You use an encrypted flash drive to ensure that your own computers or a computer you might need to work on retains none of the data you're working with. Some people keep their mail stores on flash drives; others have working sets of applications cached. There are dozens upon dozens of flash drives that offer encryption out there, but you only have to scrape a little beneath the surface--and not too much, because you don't want to trigger its anti-tamper technology--to find a host of differences.
For starters, there's hardware AES encryption on board the sleek metal drive: there's no software to install on a host computer, and all encryption happens within the drive. This dramatically improves the security profile.

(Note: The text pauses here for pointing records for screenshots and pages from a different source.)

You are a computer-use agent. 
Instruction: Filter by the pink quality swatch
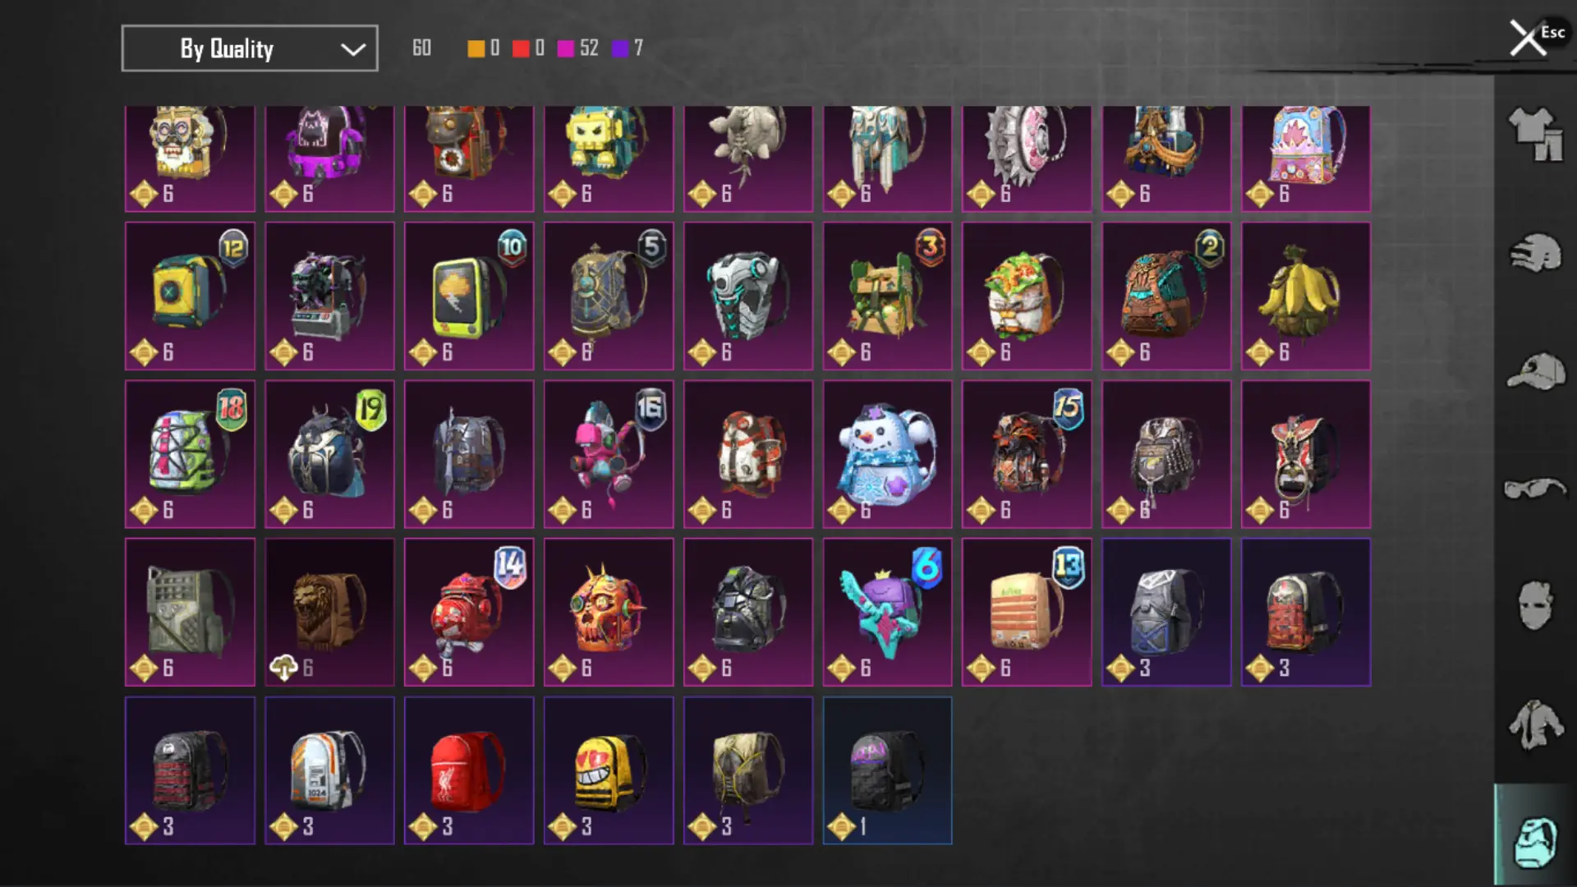(565, 48)
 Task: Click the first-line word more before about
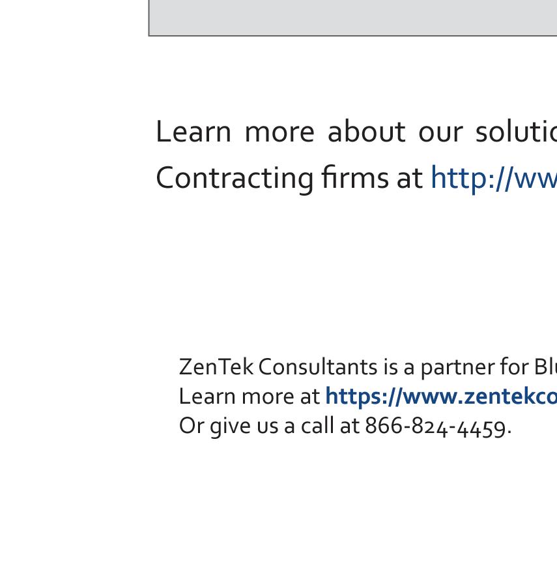[x=279, y=133]
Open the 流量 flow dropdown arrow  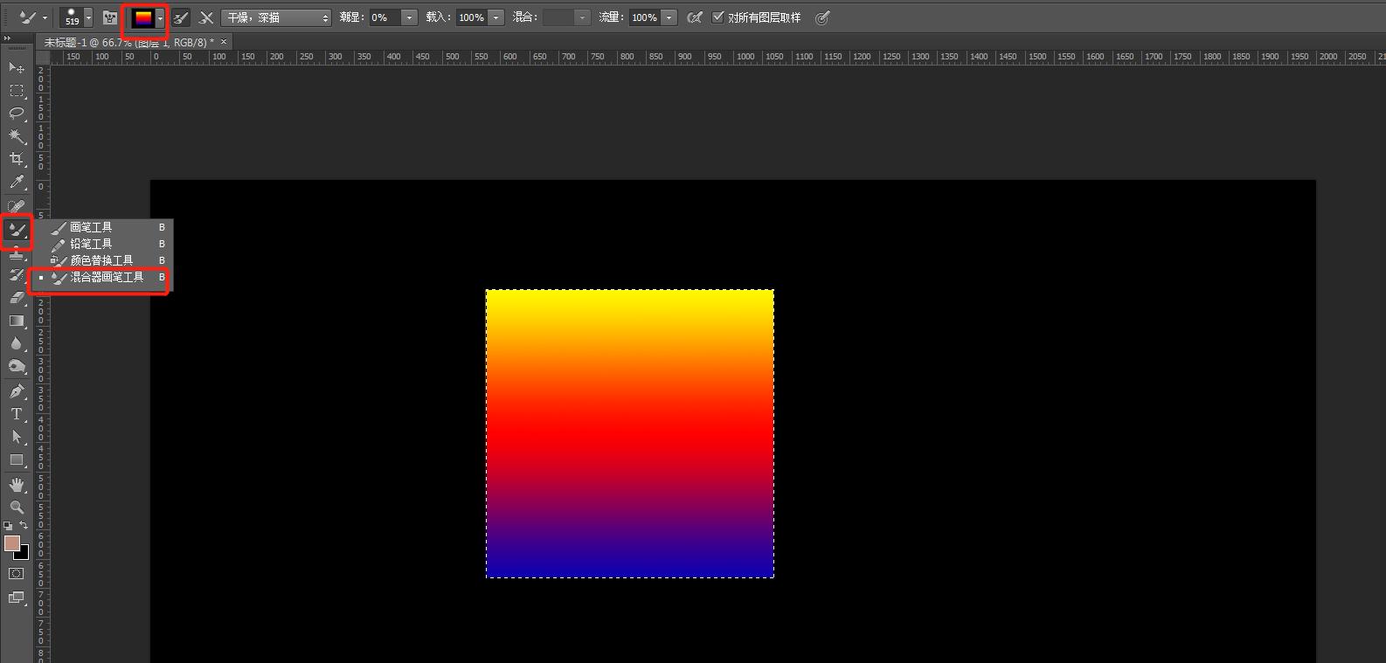tap(669, 17)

Encryption keys are stored only on the drive, and only unlocked when a password you create at the time you initialize the drive is entered. (IronKey lets you back that password up on their secure Web servers with additional layers of authentication in case you forget it; accessing your account requires a digital certificate stored on the IronKey.)
Enter the password incorrectly 10 times, and the hardware fries itself. Likewise, if an IronKey is physically tampered with in an attempt to access the on-board flash memory directly, the hardware wipes memory as well. Their tamper-resistance has led to FIPS 140-2 Level 2 validation by the U.S. and Canadian governments--physical tampering must be evident--and they're working on Level 3, which requires countermeasures to attempts to disassemble the hardware.
This would all be fancy marketing points except that the IronKey seems to deliver in my testing. You plug it in. You enter a password. It does its thing. IronKey should be simple enough to use without information technology (IT) staff support, although the company sells an enterprise flavor designed to be managed by IT folk.
A password manager that's integrated into Firefox takes the oompf out of keylogging software by using a workaround to enter your Web data, making it possible to use a cafe or Kinko's PC without worrying about having your details snarfed. IronKey's version of Firefox also stores no temporary files on the host computer, and uses a secure proxy to tunnel browsing to its anonymized endpoints.
Ultimately, IronKey's chief marketing officer told me, as flash drive capacity hits 64 GB, they expect that you'll be carrying around an entire secured computer on a flash drive, and plug it in to a very thin PC to boot and operate without storing any information on the host. One step further puts the entire computer on the drive, relying on a host machine for display, peripherals, and networking only. Think of it as BYOEE: Bring Your Own Encrypted Environment.